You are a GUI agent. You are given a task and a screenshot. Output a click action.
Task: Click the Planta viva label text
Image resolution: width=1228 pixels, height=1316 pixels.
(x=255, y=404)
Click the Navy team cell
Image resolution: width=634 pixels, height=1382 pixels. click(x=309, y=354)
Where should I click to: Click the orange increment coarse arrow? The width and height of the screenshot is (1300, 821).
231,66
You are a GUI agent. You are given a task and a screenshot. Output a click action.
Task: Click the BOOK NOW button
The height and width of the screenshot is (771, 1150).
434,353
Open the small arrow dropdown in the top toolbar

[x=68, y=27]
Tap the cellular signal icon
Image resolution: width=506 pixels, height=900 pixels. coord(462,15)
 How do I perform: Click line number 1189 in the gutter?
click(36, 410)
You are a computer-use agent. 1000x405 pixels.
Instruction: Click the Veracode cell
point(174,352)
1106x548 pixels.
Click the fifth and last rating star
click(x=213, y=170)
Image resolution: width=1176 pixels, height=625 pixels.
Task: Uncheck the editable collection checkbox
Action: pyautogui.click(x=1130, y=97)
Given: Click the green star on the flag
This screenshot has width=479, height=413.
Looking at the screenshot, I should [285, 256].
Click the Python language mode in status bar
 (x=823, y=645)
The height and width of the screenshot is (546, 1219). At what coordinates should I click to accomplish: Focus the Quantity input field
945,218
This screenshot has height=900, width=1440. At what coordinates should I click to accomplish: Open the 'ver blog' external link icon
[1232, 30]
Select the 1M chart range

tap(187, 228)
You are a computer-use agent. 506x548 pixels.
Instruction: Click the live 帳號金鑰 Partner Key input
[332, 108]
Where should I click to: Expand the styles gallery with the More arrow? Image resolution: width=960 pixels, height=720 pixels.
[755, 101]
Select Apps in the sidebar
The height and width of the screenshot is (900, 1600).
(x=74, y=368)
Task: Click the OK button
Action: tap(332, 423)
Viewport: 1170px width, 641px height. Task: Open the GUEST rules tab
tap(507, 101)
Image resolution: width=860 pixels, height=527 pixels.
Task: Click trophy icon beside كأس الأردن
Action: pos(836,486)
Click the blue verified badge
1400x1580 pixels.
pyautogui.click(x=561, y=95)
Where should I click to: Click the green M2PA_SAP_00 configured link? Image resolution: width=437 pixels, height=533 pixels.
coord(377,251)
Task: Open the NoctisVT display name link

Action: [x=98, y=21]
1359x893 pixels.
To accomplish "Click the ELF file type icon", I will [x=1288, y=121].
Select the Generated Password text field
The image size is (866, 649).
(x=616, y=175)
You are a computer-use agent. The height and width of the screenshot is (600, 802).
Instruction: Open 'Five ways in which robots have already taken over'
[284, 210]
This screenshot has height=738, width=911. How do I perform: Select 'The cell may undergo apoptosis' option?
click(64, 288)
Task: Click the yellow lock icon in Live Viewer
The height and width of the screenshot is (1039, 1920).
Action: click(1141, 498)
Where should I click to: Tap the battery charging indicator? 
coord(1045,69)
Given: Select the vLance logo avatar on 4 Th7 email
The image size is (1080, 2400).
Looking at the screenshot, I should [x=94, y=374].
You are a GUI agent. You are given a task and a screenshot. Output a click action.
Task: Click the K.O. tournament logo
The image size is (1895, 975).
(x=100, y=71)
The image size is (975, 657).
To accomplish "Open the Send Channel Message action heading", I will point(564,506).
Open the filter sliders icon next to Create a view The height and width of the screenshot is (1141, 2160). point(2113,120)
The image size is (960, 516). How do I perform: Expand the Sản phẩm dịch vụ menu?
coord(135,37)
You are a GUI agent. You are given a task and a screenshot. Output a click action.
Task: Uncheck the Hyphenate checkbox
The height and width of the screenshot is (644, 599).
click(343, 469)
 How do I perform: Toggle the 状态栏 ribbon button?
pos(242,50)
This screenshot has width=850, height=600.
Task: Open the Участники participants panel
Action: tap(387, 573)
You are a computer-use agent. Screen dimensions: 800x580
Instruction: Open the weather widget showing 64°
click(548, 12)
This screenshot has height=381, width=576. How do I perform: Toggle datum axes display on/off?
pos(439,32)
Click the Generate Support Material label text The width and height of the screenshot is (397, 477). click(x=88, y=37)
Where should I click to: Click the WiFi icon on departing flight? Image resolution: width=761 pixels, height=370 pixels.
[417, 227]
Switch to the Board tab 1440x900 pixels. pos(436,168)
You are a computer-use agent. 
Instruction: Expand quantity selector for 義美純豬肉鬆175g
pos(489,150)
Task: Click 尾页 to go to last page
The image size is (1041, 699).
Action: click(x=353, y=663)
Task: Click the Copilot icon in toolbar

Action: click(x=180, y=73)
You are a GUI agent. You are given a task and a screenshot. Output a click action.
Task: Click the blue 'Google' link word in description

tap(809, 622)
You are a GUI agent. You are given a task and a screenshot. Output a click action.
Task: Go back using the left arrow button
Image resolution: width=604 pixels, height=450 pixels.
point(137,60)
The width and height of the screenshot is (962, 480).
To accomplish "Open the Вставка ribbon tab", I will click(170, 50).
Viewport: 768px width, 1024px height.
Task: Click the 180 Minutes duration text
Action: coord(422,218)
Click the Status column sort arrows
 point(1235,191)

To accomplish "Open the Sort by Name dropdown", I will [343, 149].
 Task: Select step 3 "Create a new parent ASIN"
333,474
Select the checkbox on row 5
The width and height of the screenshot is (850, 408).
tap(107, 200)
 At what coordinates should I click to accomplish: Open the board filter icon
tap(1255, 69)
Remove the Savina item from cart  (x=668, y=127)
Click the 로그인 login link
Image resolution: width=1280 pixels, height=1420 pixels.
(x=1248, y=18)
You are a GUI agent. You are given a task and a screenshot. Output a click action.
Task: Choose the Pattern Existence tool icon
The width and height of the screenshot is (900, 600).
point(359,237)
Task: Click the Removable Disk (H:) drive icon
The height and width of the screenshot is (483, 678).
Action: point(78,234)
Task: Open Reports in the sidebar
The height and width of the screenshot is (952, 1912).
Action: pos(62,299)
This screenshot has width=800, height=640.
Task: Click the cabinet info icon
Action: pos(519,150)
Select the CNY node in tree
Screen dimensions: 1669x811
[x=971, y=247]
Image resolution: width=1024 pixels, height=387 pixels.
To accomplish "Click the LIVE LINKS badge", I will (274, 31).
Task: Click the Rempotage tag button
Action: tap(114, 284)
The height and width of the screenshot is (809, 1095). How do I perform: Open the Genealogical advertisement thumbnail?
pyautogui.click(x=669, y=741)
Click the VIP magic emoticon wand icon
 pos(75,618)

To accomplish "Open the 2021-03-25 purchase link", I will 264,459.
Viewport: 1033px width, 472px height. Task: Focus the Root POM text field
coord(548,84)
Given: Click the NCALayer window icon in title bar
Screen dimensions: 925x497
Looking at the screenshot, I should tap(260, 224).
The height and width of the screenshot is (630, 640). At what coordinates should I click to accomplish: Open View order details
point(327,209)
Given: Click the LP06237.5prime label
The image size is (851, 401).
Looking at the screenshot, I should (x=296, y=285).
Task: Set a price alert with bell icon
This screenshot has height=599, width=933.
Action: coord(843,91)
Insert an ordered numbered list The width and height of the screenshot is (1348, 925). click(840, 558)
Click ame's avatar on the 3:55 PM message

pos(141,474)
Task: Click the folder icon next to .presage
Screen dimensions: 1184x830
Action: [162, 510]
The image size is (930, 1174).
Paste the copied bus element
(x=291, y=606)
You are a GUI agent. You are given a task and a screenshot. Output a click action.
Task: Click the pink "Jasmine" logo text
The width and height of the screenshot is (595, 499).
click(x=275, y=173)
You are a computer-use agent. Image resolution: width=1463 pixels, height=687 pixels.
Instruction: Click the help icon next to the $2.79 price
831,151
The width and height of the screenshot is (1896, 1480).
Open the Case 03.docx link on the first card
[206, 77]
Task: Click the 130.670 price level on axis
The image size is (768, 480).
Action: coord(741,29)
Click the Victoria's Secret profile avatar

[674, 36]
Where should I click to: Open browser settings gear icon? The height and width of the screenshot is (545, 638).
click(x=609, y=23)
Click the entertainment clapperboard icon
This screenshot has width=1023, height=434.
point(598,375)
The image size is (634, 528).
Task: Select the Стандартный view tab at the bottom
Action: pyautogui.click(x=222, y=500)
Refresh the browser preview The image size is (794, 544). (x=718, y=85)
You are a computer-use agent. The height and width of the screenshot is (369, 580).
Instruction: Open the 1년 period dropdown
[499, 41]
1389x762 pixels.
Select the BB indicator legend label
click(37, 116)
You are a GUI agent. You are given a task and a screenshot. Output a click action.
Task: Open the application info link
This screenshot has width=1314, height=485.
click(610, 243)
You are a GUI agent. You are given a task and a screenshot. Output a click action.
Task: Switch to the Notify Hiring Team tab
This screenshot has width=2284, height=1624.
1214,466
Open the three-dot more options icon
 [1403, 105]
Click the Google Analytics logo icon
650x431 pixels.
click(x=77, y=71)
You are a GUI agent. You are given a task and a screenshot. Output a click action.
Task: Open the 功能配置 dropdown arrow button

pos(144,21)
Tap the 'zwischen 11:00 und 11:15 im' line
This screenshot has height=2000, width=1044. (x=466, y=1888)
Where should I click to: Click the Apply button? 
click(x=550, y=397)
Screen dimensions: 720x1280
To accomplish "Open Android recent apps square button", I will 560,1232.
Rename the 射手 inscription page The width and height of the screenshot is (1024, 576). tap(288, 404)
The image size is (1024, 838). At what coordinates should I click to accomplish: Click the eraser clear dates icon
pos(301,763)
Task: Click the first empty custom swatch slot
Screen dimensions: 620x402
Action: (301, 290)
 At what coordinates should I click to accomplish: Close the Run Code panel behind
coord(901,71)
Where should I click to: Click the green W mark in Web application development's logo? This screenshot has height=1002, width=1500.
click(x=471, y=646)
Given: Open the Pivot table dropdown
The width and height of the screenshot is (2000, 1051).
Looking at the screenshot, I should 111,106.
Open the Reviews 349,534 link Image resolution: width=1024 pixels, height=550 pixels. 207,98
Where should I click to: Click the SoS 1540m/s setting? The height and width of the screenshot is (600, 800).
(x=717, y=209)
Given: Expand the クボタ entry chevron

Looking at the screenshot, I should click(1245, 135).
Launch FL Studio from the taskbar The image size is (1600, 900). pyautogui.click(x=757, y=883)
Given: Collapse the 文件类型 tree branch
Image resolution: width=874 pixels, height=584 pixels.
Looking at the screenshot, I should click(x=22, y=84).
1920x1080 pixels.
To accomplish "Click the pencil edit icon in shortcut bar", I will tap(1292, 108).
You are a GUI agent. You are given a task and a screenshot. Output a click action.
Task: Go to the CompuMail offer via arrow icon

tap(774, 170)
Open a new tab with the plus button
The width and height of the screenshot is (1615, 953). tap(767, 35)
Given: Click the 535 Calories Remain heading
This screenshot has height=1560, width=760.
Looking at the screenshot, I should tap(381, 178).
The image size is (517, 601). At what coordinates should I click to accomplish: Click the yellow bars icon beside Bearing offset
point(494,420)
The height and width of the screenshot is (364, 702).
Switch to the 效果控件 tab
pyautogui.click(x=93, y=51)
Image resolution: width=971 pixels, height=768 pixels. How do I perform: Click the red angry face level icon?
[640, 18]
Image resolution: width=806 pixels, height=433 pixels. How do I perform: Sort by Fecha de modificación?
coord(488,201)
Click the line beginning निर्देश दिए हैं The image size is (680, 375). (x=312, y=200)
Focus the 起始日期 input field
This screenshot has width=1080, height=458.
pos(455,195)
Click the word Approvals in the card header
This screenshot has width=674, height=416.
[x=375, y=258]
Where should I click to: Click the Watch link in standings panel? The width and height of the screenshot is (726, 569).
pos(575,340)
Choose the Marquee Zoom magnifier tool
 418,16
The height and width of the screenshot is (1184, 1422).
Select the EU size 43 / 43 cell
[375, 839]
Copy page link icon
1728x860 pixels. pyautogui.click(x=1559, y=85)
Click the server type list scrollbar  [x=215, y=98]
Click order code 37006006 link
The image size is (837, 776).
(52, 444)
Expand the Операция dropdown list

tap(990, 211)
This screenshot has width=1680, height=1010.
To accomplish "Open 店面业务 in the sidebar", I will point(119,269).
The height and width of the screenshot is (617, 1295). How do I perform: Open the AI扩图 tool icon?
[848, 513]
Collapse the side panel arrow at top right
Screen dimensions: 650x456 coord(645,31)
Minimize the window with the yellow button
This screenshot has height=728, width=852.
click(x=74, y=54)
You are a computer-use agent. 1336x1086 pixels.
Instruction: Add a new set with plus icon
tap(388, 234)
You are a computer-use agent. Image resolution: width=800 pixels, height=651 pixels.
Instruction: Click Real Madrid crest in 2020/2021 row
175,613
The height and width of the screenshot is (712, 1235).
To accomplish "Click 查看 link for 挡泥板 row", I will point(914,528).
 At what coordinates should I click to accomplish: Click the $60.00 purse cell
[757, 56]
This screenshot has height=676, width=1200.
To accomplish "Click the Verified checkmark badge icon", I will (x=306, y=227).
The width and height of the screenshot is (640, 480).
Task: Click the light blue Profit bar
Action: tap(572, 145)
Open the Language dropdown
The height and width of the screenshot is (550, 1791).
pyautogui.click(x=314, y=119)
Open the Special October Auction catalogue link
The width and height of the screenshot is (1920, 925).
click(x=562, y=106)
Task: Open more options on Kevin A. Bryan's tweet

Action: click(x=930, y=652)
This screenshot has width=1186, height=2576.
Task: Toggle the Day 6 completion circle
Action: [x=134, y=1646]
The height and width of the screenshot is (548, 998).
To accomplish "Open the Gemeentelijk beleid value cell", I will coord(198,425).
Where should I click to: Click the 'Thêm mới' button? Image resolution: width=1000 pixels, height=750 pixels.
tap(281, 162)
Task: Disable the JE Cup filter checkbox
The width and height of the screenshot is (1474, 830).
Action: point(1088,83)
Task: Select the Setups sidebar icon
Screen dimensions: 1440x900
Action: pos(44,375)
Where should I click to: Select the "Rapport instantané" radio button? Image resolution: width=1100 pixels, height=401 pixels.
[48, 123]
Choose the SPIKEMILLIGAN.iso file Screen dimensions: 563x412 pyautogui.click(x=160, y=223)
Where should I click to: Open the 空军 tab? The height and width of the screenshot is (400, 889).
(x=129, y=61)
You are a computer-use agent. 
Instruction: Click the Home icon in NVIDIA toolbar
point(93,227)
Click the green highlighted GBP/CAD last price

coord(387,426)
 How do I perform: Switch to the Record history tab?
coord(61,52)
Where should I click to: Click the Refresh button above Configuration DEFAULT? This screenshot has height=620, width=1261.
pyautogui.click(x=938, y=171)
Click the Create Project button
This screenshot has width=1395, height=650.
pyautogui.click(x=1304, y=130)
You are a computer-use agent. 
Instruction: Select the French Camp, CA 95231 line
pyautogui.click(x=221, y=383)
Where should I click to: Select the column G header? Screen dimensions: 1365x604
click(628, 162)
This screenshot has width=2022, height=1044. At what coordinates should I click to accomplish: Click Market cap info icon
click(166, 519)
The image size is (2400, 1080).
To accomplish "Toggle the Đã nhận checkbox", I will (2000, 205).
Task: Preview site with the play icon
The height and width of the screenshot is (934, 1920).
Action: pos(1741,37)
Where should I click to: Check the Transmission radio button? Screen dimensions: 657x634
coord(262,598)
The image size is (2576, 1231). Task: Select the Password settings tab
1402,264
━━━━━━━━━━━━━━━━━━━━━━━━━━━━━━
Copy each line from the data above that includes "heading".

To accomplish "Open the Send Channel Message action heading", I will point(564,506).
Given: Click the 535 Calories Remain heading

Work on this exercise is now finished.